Après l'assaut, au cours duquel le skipper du bateau est tué, les rescapés sont évacués. © Reuters/Marine nationale
Florent Lemaçon, le skipper du Tanit, a-t-il tué par une balle tirée par un soldat français ou par un pirate somalien lors de l'assaut donné par les commandos français le 10 avril dernier ? Juste après l'assaut, le ministre de la Défense, Hervé Morin, n'avait pas exclu qu'il ait pu être victime d'un "tir français", s'engageant à "dire la vérité" une fois connus les résultats de l'enquête. Le 17 avril, le procureur de la République de la Rennes avait annoncé que l'autopsie de la victime n'avait pas permis de donner une réponse précise à la question. "Aucune trace de balle ou de fragment métallique n'a été retrouvée", expliquait Hervé Pavy.

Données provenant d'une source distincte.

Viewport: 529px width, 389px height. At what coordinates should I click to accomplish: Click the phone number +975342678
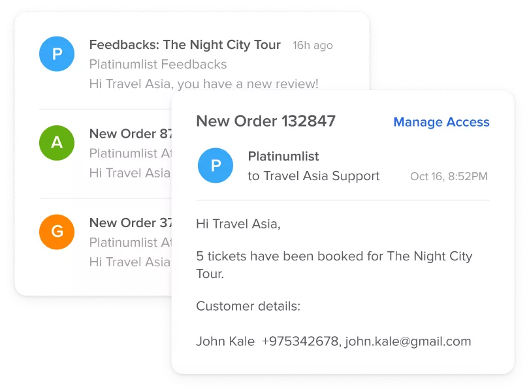pyautogui.click(x=300, y=341)
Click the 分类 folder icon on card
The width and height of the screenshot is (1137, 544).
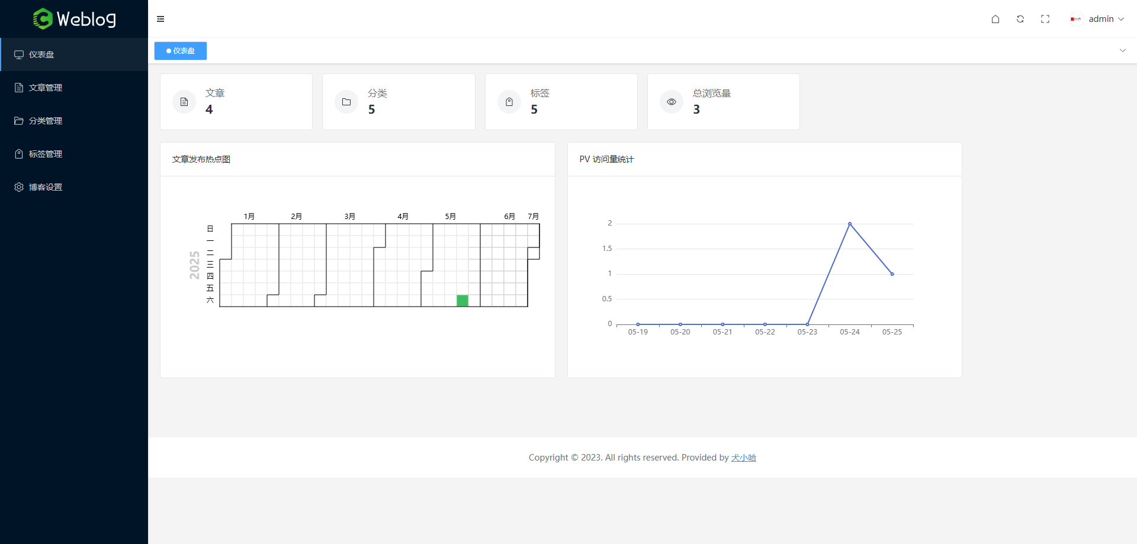(346, 102)
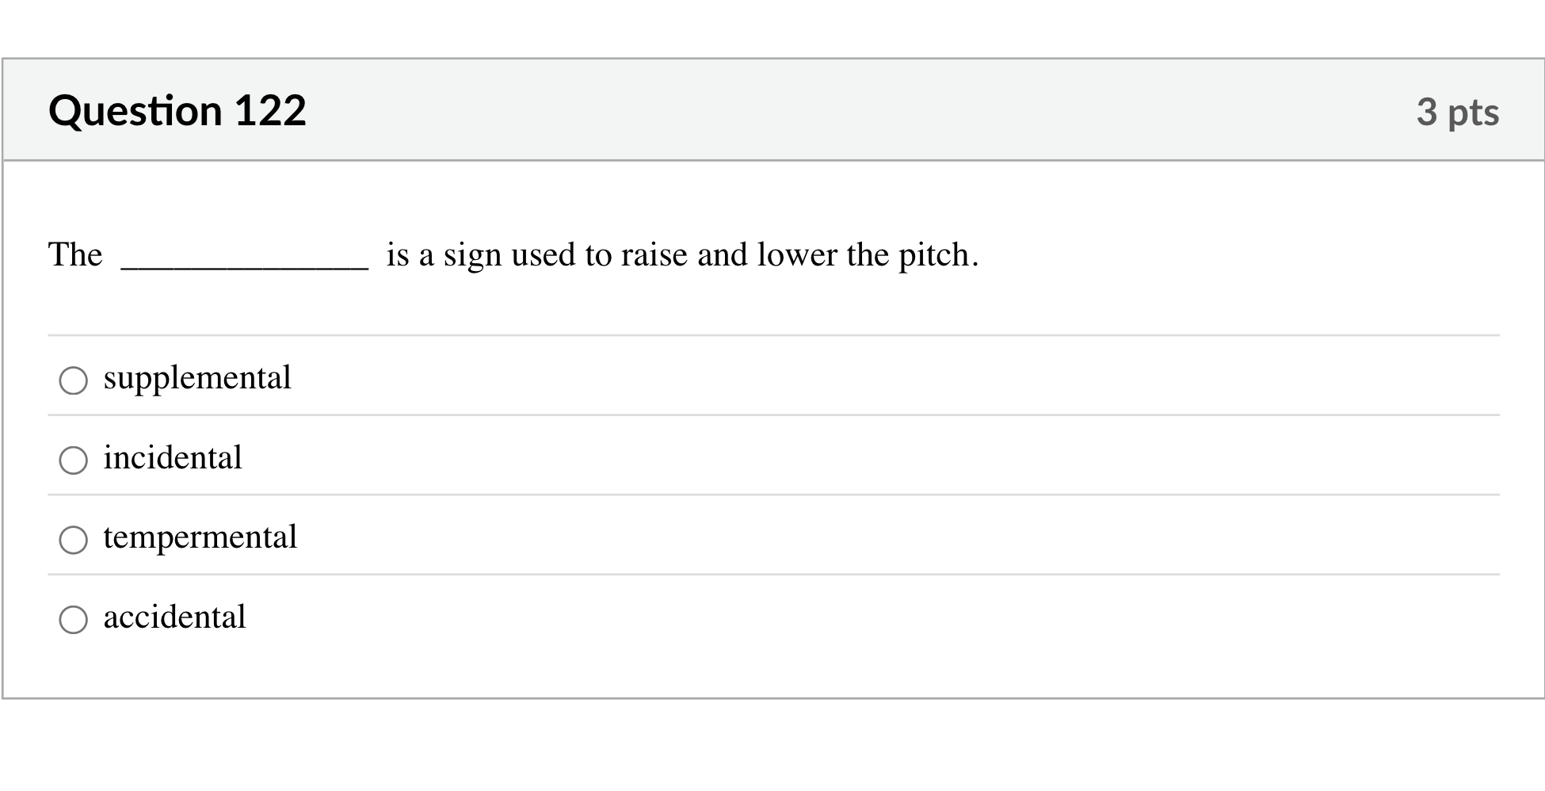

Ce lundi, Europe 1 affirme que la balle mortelle reçue par Florent Lemaçon proviendrait bien d'une arme française. La radio, qui ne cite pas de sources, évoque "tout un faisceau d'indices à commencer par les comptes-rendus d'assaut qui ont été faits par les commandos de marine à leur hiérarchie dès la fin de l'opération". Selon le récit qu'en fait la radio, "dans la cabine du voilier, deux pirates retiennent cinq otages. L'équipe qui est chargée de libérer les otages fait irruption dans la cabine au pied de l'escalier. Grâce à leurs moyens techniques, les commandos savent où se trouve chaque personne et des haut-parleurs demandent en français aux otages de ne pas bouger".
Réflexe
Seulement, pour protéger sa famille "Florent Lemaçon se dresse devant son fils et son épouse la main en avant, c'est un geste réflexe qui entraîne un tir réflexe et il s'écroule dans les bras de sa femme", souligne Europe 1. "C'est d'ailleurs le témoignage qu'elle a donné devant les enquêteurs et il corrobore les constatations des légistes sur la trajectoire de la balle, qui n'a pas été retrouvée mais qui a traversé la main avant de toucher le visage", ajoute la radio. Pour l'instant, le parquet indique qu'il ne peut ni confirmer ni infirmer les informations d'Europe 1 étant donné que les rapports militaires -classifiés puisqu'ils concernent des forces spéciales- ne sont pas encore intégrés dans le dossier.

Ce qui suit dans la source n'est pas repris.